それは、呪いのように、その場にいる全員の魂に突き刺さった。
「……これは……! これは、我々人類を、次のステージへと強制的に引き上げるための……!」
「……壮大な、人類進化計画なんだよ!!!!」
そのあまりにも恐ろしく、そしてあまりにも甘美な結論。
会議室に、悪魔的な静寂が訪れた。
「……じ、人類進化……?」
イケタニの声が、か細く震える。
「そうだ。……我々人類は、今、何者かの手によって、その存在の根幹から作り変えられようとしている。……神へと、至る道を、無理やり歩かされているんだ。……そして、世界各国の政府は、その『何者か』の代理人として、我々がパニックを起こさぬよう、この恐るべき真実を、神話や伝説というオブラートに包んで、少しずつ、少しずつ、我々の意識に刷り込んでいるんだ! ……あの『Truth Seeker』も、その計画の一部だ! より過激な物語をリークすることで、我々の想像力の限界を押し広げ、来るべき『真実』の受容を促すための、観測気球なんだよ!」
「……待ってくれ、キバヤシ……!」
タケダが、青ざめた顔で叫んだ。
「……だとしたら、その『何者か』とは、一体誰なんだ!? 我々を神にしようとしている、その『大いなる意思』の正体は、一体……!」
その、最後の、そして最も根源的な問い。
キバヤシは、ゆっくりと首を振った。
「……分からん。
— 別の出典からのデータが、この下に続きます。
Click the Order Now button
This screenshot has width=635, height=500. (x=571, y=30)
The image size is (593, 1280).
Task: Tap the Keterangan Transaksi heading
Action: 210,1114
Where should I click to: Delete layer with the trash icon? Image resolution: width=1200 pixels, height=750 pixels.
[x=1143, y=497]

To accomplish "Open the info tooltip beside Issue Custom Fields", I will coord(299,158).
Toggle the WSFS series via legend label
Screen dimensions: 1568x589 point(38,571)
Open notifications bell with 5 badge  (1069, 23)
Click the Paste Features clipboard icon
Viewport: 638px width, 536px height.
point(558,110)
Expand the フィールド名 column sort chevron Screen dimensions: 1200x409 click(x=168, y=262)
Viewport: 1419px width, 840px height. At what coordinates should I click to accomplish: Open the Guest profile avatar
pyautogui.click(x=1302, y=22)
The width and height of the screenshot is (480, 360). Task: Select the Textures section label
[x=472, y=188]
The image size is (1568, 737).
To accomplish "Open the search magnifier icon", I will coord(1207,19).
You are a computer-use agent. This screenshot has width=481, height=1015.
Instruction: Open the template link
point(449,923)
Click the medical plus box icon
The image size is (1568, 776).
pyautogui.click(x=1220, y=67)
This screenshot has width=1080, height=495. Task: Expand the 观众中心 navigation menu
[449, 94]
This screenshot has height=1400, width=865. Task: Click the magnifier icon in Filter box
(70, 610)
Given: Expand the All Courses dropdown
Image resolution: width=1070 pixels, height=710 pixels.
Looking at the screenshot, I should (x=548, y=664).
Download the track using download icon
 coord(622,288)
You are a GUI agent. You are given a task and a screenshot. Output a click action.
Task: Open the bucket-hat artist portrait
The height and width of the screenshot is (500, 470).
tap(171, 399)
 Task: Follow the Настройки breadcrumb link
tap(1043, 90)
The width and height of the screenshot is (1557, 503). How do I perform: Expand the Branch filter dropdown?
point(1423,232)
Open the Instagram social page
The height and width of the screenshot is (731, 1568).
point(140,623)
……未来の人類か、高次元の知的生命体か、あるいは、我々が『神』と呼んできた存在そのものなのか……。……だが、一つだけ、確かなことがある」
彼は、ホワイトボードのカレンダーを指差した。
その指は、わなわなと震えていた。
「……全ての事象が始まった、あの日。……政府が、異常なまでの速度で事を進めている、そのスケジュール。……そして、あの『Truth Seeker』が、繰り返し、繰り返し、その預言の中に暗示している、一つの数字……」
彼は、ペンを手に取ると、カレンダーの一つの日付を、まるで血文字でも書くかのように、力強く、何度も、何度も、丸で囲んだ。
「…………20XX年…………12月…………25日…………」
「……この日に、何かが起こる。……いや、全てが終わるんだ」
キバヤ-シの声は、もはや囁き声に近かった。
「……この日は、この壮大な『人類進化計画』の、最終的な締め切りの日なんだ。……そして、その日に、この計画の立案者である『大いなる意思』が、我々の元へと、その成果を『刈り取り』にやってくる……!」
「……か、刈り取り……!?」
「そうだ。……これは、贈り物などではない。……これは、テストなんだよ。……与えられた神の力にふさわしい存在へと、我々が進化できたかどうかを試す、最終試験だ。……そして、その試験に、もし我々が『不合格』だったとしたら……」
キバヤシは、そこで言葉を切った。
そして、その顔に、完全な、絶望の色を浮かべた。
「……その時、我々人類は……。……失敗作として、この宇宙から……。……静かに、『削除』されるのかもしれない……」
その、あまりにも恐ろしく、そしてあまりにも静かな、終末の預言。
会議室の窓の外で、遠雷が、まるで世界の終焉を告げるファンファーレのように、ゴロゴロと鳴り響いていた。
「な、な、なんだってーーーーーーーーーーーーーーーーっ!!!!!」
その夜、講談社・第3会議室で上がった四人の男たちの絶叫は。
誰の耳にも届くことなく、ただ静かに、来るべきカタストロフの足音だけが支配する、東京の夜の闇の中へと、吸い込まれて消えていった。